• [Task]:
Everything from the line with "Task: Click the 70:30" to the line with "The height and width of the screenshot is (230, 383)." in the listing below, both lines included, needs to be copied exactly, apart from the pictures.

• [Records for this task]:
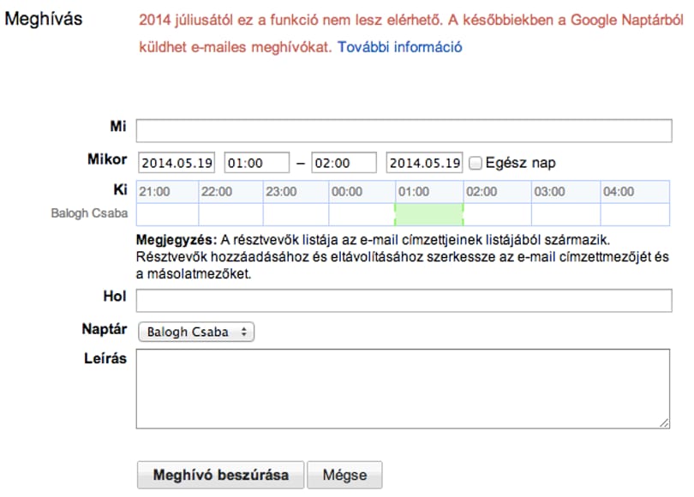Enable the Egész nap checkbox
This screenshot has height=497, width=694.
476,163
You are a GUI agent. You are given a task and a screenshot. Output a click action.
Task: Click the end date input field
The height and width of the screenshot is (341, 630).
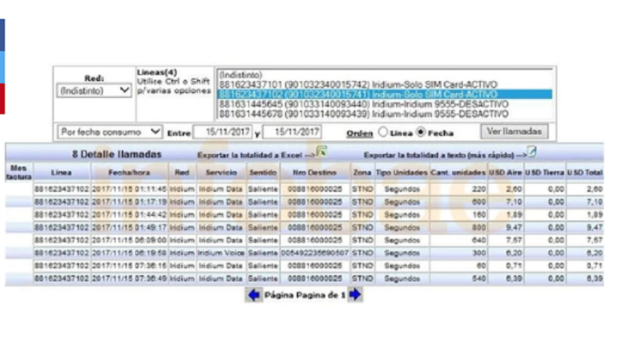coord(291,132)
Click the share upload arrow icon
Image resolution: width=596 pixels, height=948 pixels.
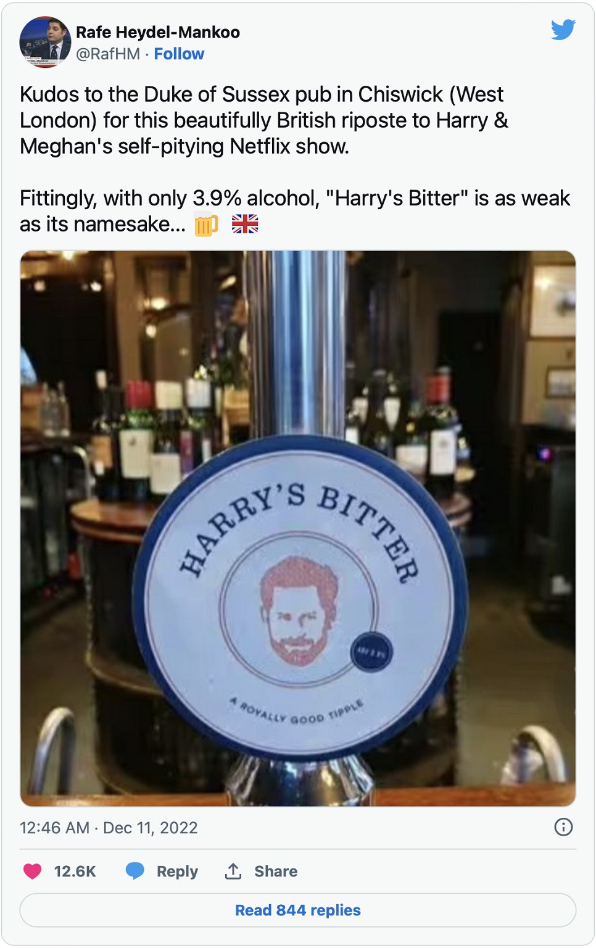[x=233, y=871]
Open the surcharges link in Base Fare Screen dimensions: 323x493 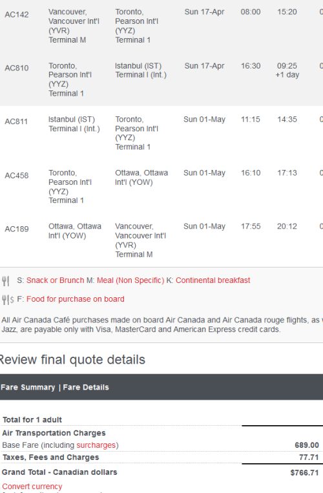coord(96,445)
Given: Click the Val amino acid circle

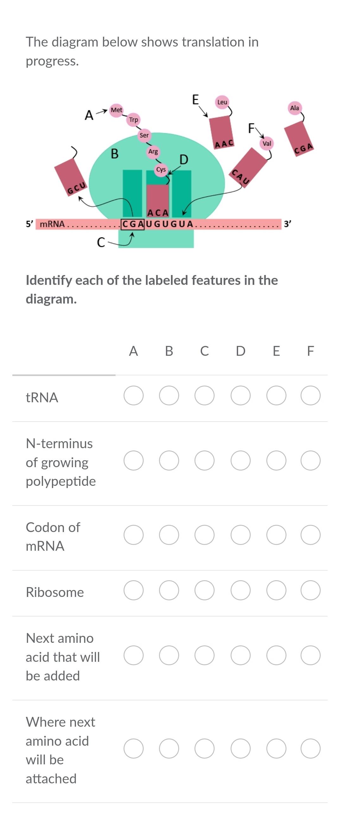Looking at the screenshot, I should pyautogui.click(x=267, y=143).
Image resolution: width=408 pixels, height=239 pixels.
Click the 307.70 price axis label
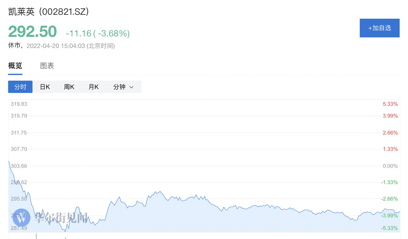(19, 149)
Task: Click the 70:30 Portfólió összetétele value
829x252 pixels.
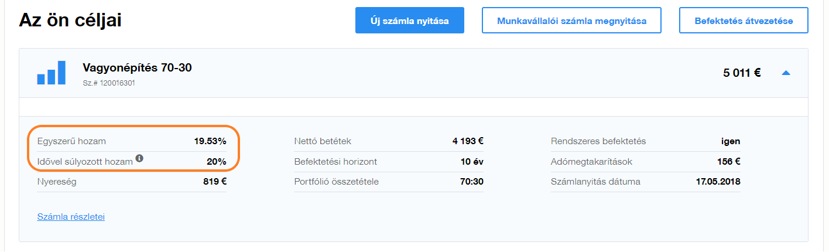Action: [x=472, y=182]
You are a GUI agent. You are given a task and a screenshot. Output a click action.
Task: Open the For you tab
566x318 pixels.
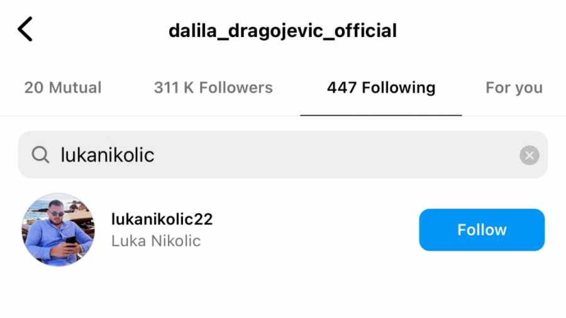pos(514,87)
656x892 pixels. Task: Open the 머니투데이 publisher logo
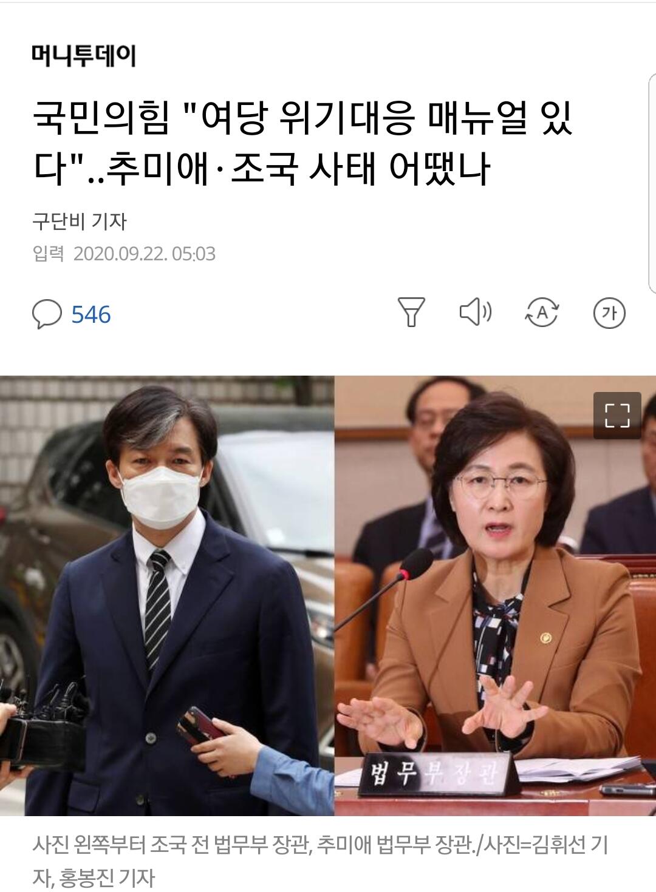coord(83,56)
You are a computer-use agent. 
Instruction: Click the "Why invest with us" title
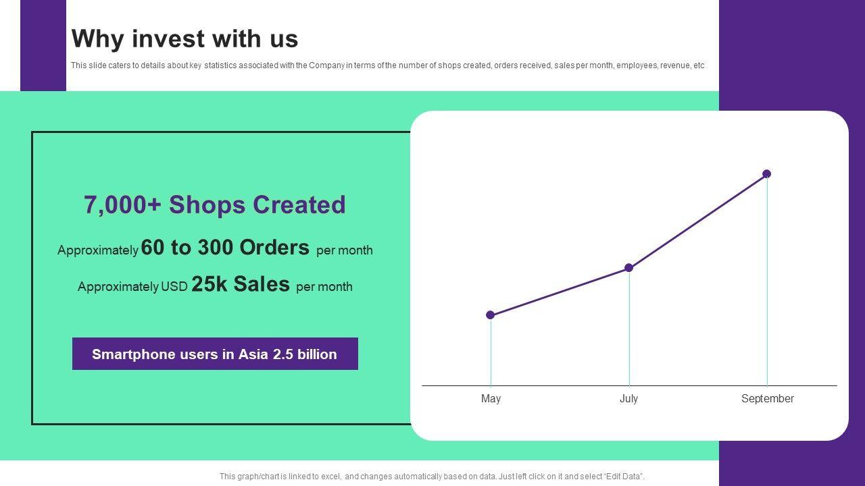coord(184,39)
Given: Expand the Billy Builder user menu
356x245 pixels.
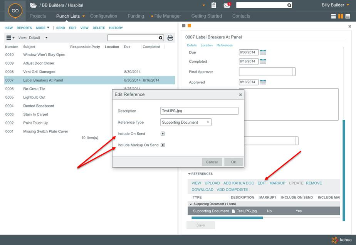Looking at the screenshot, I should pyautogui.click(x=335, y=5).
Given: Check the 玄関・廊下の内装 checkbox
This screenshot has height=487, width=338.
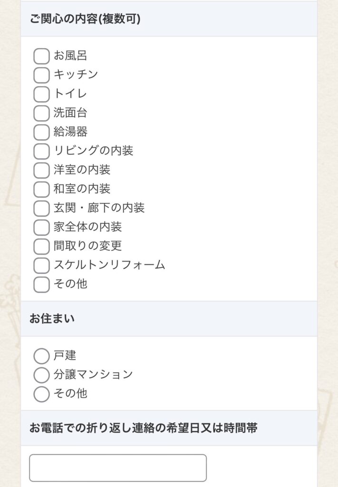Looking at the screenshot, I should click(x=41, y=208).
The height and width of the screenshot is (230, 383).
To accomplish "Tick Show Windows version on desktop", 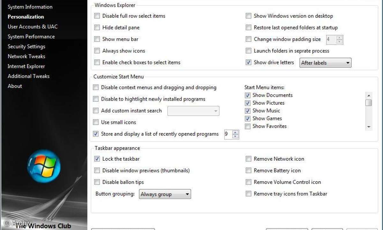I will [x=248, y=16].
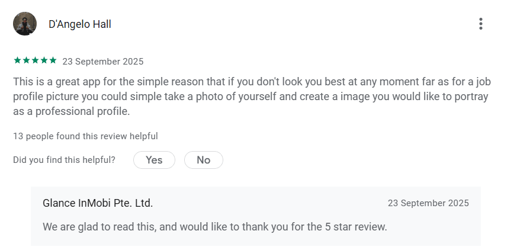Click the fifth star of the rating
The width and height of the screenshot is (517, 250).
point(53,60)
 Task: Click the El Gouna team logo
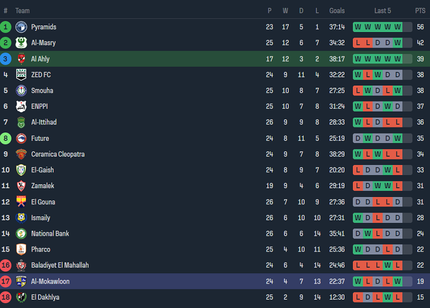tap(21, 202)
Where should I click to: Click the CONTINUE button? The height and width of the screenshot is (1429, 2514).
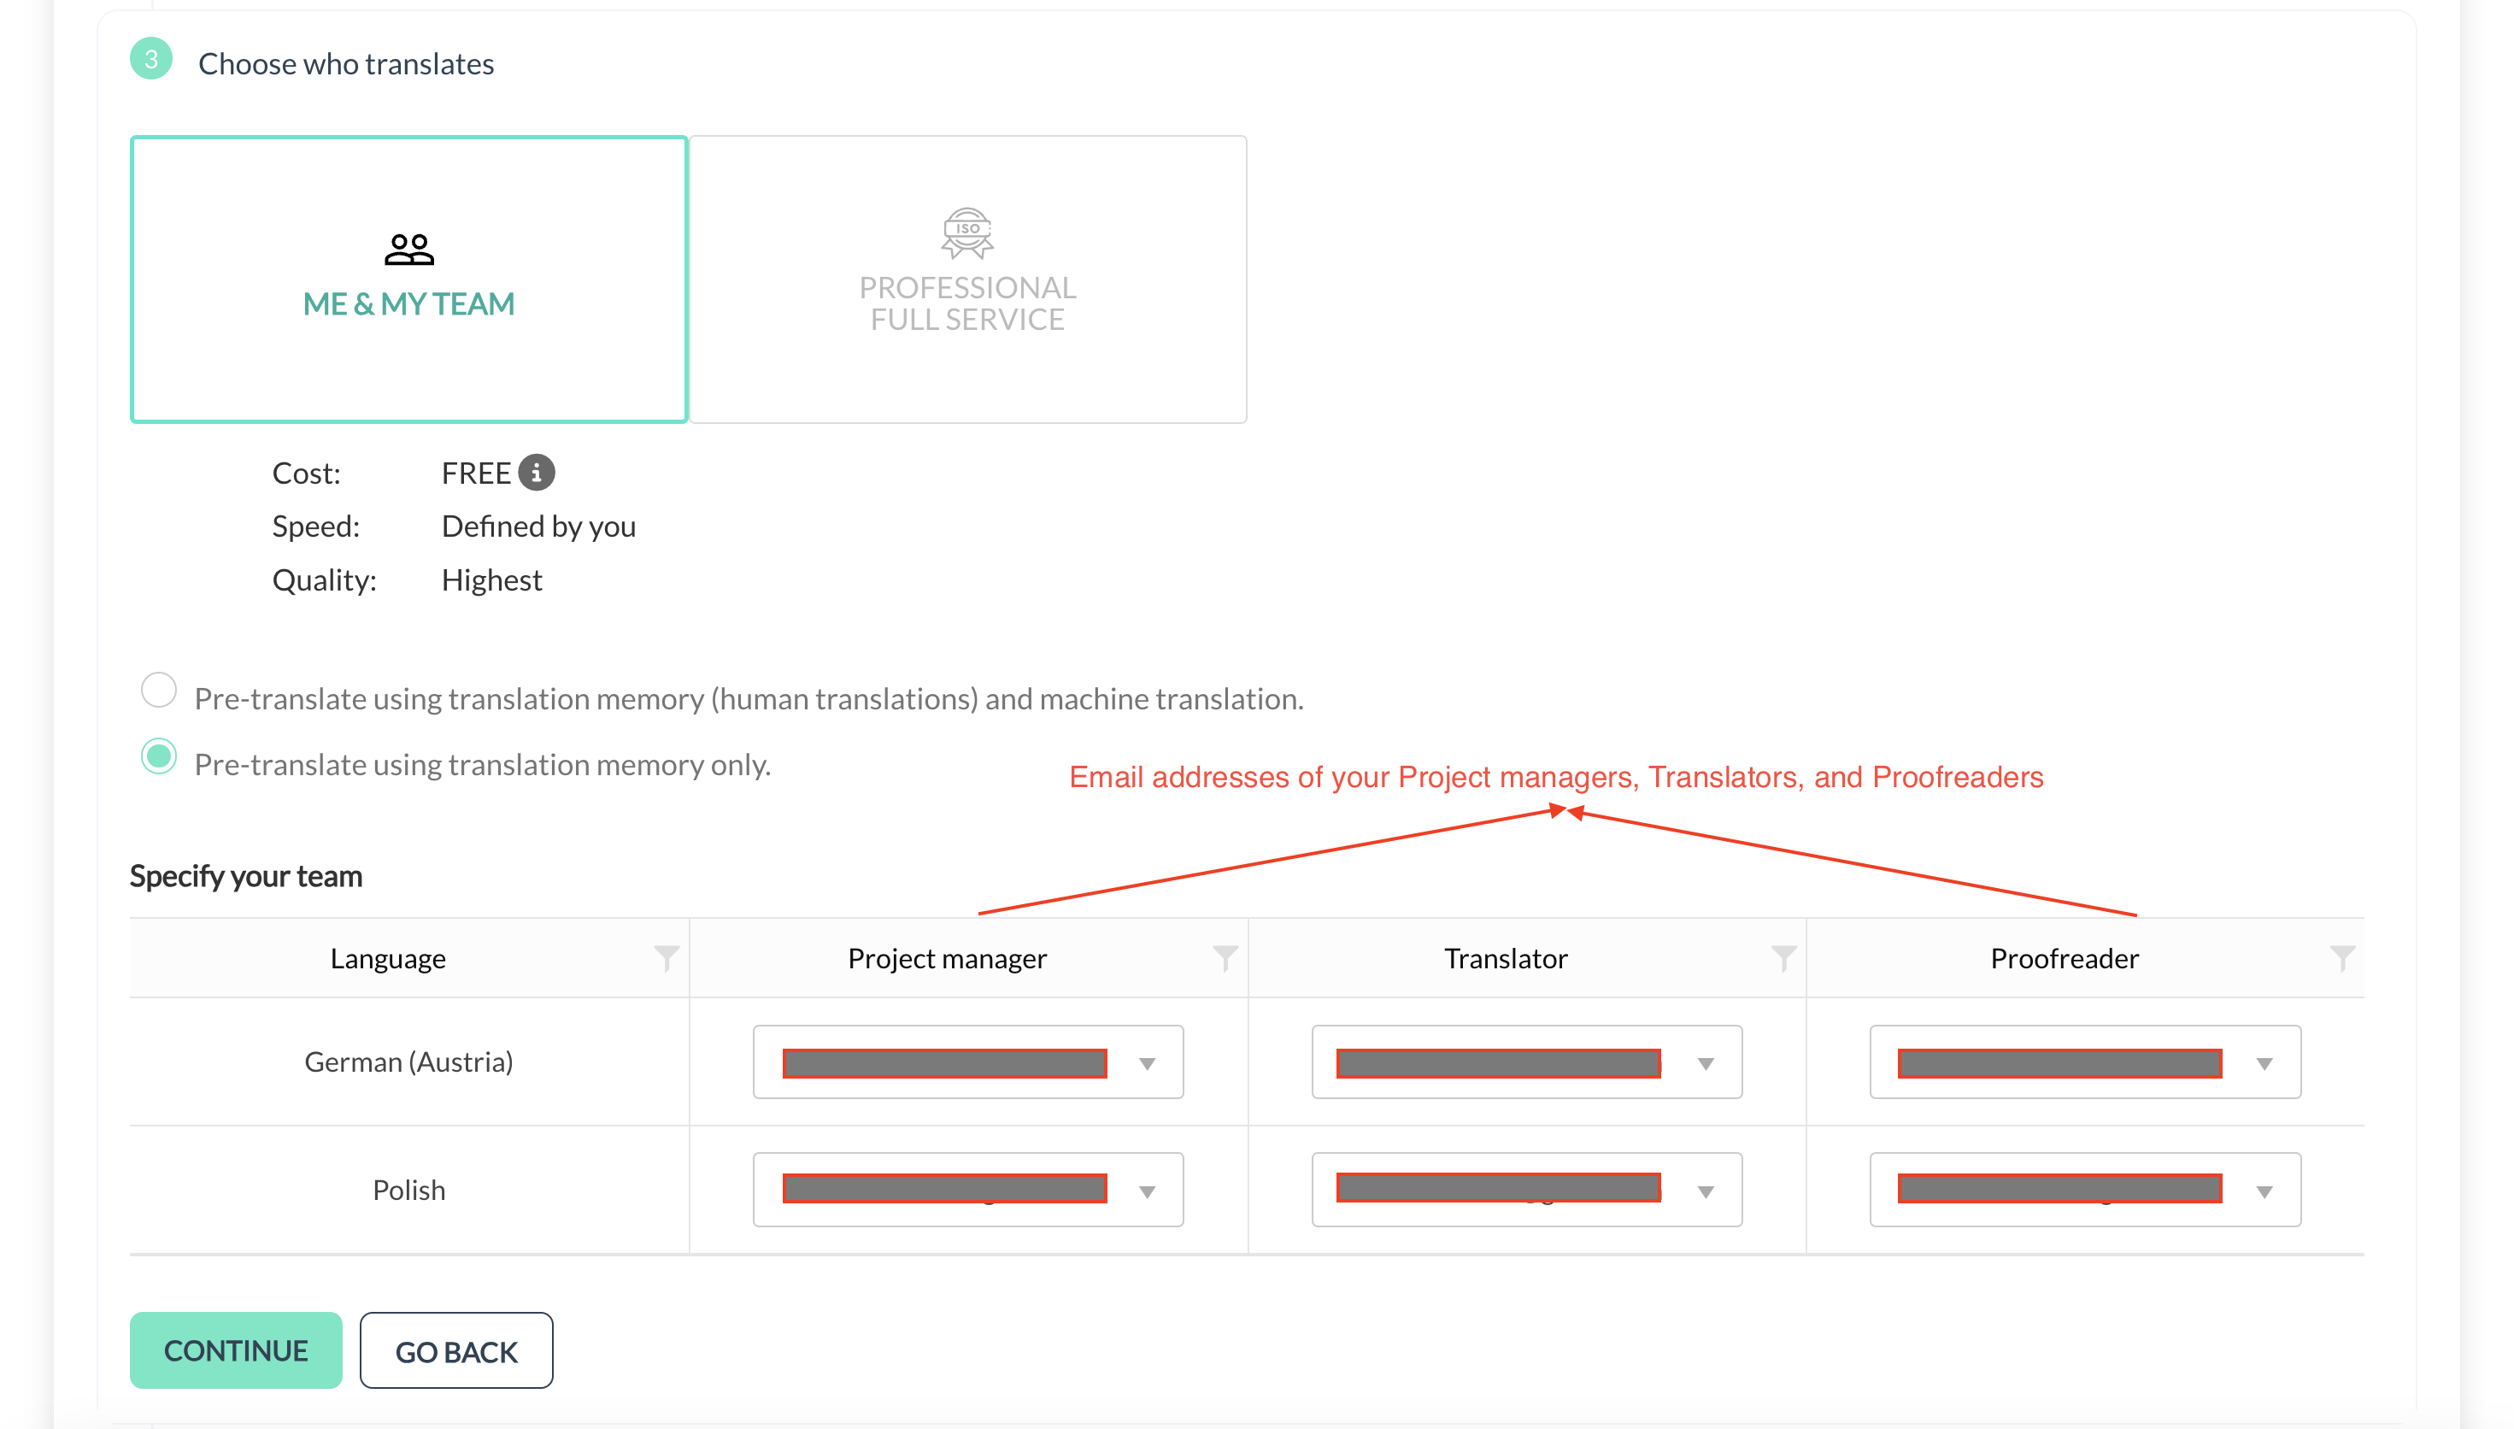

• [Answer]:
Task: Click the 70:30 Portfólió összetétele value
829x252 pixels.
Action: [x=472, y=182]
You are a GUI agent. You are given a task and a screenshot. Output a click action.
Task: Open the For you tab
566x318 pixels.
pos(514,87)
656x892 pixels. Task: Open the 머니투데이 publisher logo
coord(83,56)
You are a computer-use agent. 
Instruction: Click the "Why invest with us" title
coord(184,39)
Given: Expand the Billy Builder user menu
356x245 pixels.
Looking at the screenshot, I should pyautogui.click(x=335, y=5).
Given: Check the 玄関・廊下の内装 checkbox
This screenshot has height=487, width=338.
Looking at the screenshot, I should click(x=41, y=208).
The height and width of the screenshot is (230, 383).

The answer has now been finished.